• [Text]:
-----

Minister of Youth and Sports of Algeria
- In office June 4, 2007 – September 3, 2012
- President: Abdelaziz Bouteflika
- Preceded by: Yahia Guidoum
- Succeeded by: Mohamed Tahmi

Minister of Communications
- In office May 25, 2006 – June 4, 2007
- Preceded by: Boujemaa Hishour
- Succeeded by: Abdel Rachid Boukerzaza

12th wali of Algiers Province
- In office September 20, 1987 – July 29, 1990
- Preceded by: Cherif Rahmani
- Succeeded by: Mohamed Ouachene Oussedik

Personal details
- Born: June 2, 1946 (age 79) Batna, Batna Province, French Algeria
- Party: FLN

= Hachemi Djiar =

Algerian politician

Hachemi Djiar is an Algerian politician who served as the wali of several Algerian provinces and as Minister of Youth and Sports between 2007 and 2012.

Djiar was born on June 2, 1946, in Batna, French Algeria. His first role in the Algerian government was as advisor to the president in 1975. In 1979, Djiar joined the Ministry of the Interior and served as head of the dairas of Draâ El Mizan and Bordj Menaïel. He then served as the secretary-general of Tizi Ouzou Province, Guelma Province, Sidi Bel Abbès Province, Annaba Province, and Algiers Province. From 1984 to 1987, he served as wali of Boumerdès Province and then from 1987 to 1990 as wali of Algiers Province.

On May 25, 2006, Djiar was named as Communications Minister. He held this position until 2007, when he was elected as a deputy in the People's National Assembly and then appointed as Minister of Youth and Sports that same year. In 2009, Djiar supported the Algerian national football team when they were attacked by Egyptian supporters. Djiar called for calm during the 2011 Algerian self-immolations.

In his free time, Djiar writes in L'Expression, an Algerian newspaper.

-----

• [Material shown]:
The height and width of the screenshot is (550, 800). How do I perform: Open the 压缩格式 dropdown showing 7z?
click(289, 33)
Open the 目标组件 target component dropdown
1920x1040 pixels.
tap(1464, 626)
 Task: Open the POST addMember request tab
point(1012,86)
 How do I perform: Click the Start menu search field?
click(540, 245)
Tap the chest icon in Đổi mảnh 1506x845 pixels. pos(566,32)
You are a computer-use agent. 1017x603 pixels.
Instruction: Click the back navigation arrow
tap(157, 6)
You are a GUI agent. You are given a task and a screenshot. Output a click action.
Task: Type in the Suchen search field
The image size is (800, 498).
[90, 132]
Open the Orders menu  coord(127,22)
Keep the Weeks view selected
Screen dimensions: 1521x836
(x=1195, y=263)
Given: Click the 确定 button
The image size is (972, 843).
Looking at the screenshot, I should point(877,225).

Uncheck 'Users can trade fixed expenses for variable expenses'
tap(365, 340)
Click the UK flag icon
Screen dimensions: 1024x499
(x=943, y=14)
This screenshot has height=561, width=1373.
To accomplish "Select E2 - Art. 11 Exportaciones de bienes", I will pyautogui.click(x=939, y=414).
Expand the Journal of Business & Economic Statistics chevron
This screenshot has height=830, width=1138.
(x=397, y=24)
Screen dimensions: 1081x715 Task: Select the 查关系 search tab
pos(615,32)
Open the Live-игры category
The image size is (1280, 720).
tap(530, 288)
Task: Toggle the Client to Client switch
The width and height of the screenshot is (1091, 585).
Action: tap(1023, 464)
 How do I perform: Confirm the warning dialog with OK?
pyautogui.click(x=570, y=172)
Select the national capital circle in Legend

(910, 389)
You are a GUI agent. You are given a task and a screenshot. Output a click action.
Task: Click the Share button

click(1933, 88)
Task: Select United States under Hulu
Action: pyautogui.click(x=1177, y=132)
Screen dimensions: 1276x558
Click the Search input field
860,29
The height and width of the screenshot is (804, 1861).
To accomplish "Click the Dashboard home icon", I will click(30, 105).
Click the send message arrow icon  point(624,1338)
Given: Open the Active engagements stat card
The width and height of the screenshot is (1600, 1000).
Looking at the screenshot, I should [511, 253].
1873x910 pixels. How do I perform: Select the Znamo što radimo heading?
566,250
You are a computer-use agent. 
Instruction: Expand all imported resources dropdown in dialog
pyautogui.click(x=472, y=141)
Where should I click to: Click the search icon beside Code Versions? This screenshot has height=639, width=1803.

-----

• [Exercise A]: Rewrite the part of the Hachemi Djiar text that begins at the words "Personal details" and stops after "of Algiers Province.", putting "governor" in place of "wali".
• [Exercise B]: Translate this sentence from the Hachemi Djiar text into Spanish: "In his free time, Djiar writes in L'Expression, an Algerian newspaper."

• [Task output A]:
Personal details
- Born: June 2, 1946 (age 79) Batna, Batna Province, French Algeria
- Party: FLN

= Hachemi Djiar =

Algerian politician

Hachemi Djiar is an Algerian politician who served as the governor of several Algerian provinces and as Minister of Youth and Sports between 2007 and 2012.

Djiar was born on June 2, 1946, in Batna, French Algeria. His first role in the Algerian government was as advisor to the president in 1975. In 1979, Djiar joined the Ministry of the Interior and served as head of the dairas of Draâ El Mizan and Bordj Menaïel. He then served as the secretary-general of Tizi Ouzou Province, Guelma Province, Sidi Bel Abbès Province, Annaba Province, and Algiers Province. From 1984 to 1987, he served as governor of Boumerdès Province and then from 1987 to 1990 as governor of Algiers Province.

• [Task output B]: En su tiempo libre, Djiar escribe en L'Expression, un periódico argelino.